* _INSTRUCTIONS FOR THE TASK_:
Each record that comes next should be output exactly; pictures do not belong in the copy.

* _INPUT MATERIAL_:
■ ■ ■ ■ ■
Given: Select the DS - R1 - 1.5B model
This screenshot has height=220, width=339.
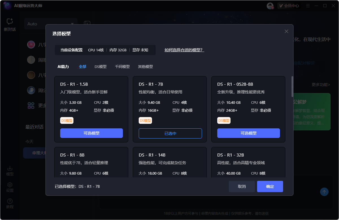Looking at the screenshot, I should tap(91, 133).
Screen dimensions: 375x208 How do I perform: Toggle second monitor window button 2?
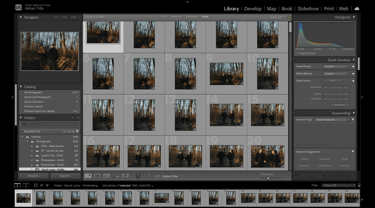point(26,185)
■ ■ ■ ■ ■
* _FINISHED EXERCISE_:
Given: Select the DS - R1 - 1.5B model
This screenshot has height=220, width=339.
Looking at the screenshot, I should tap(91, 133).
Screen dimensions: 375x208 How do I perform: Toggle second monitor window button 2?
point(26,185)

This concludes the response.